Instruction: Lay out the stretch from the line containing "The height and width of the screenshot is (773, 659)." through the line containing "at that location." as a JSON list of strings, one string per line, leaving out blank lines.

Extracted records:
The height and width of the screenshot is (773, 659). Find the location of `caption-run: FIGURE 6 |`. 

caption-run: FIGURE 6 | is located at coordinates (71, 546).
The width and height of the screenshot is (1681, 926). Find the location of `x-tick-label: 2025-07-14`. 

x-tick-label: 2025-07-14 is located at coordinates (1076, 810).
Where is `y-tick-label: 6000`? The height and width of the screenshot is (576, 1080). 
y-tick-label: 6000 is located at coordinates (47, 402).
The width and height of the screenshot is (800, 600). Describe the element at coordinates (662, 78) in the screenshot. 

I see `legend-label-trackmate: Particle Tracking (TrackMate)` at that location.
---
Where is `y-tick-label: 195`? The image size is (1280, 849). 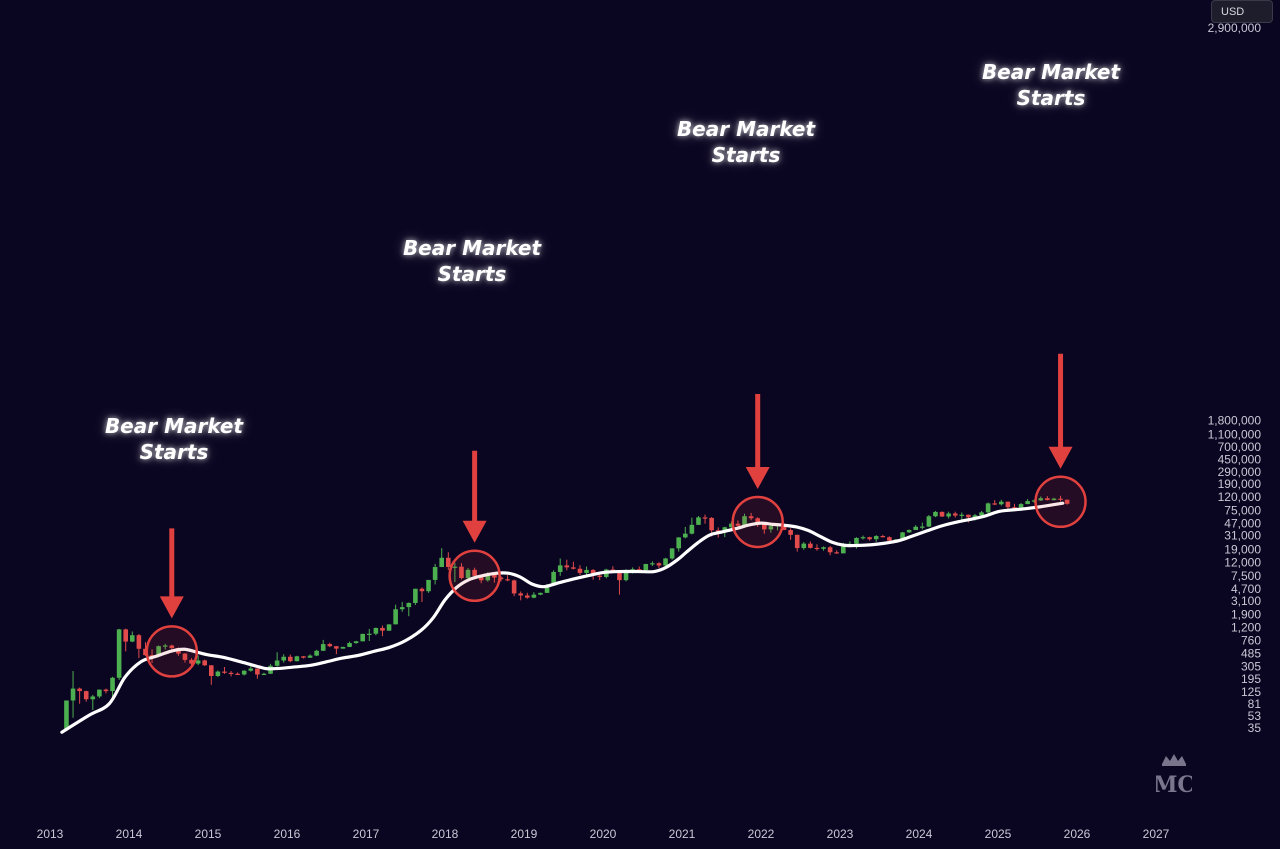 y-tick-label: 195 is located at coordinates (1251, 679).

Response to this exercise:
[
  "The height and width of the screenshot is (773, 659). Find the location of `caption-run: FIGURE 6 |`. ",
  "caption-run: FIGURE 6 | is located at coordinates (71, 546).",
  "The width and height of the screenshot is (1681, 926). Find the location of `x-tick-label: 2025-07-14`. ",
  "x-tick-label: 2025-07-14 is located at coordinates (1076, 810).",
  "Where is `y-tick-label: 6000`? The height and width of the screenshot is (576, 1080). ",
  "y-tick-label: 6000 is located at coordinates (47, 402).",
  "The width and height of the screenshot is (800, 600). Describe the element at coordinates (662, 78) in the screenshot. ",
  "I see `legend-label-trackmate: Particle Tracking (TrackMate)` at that location."
]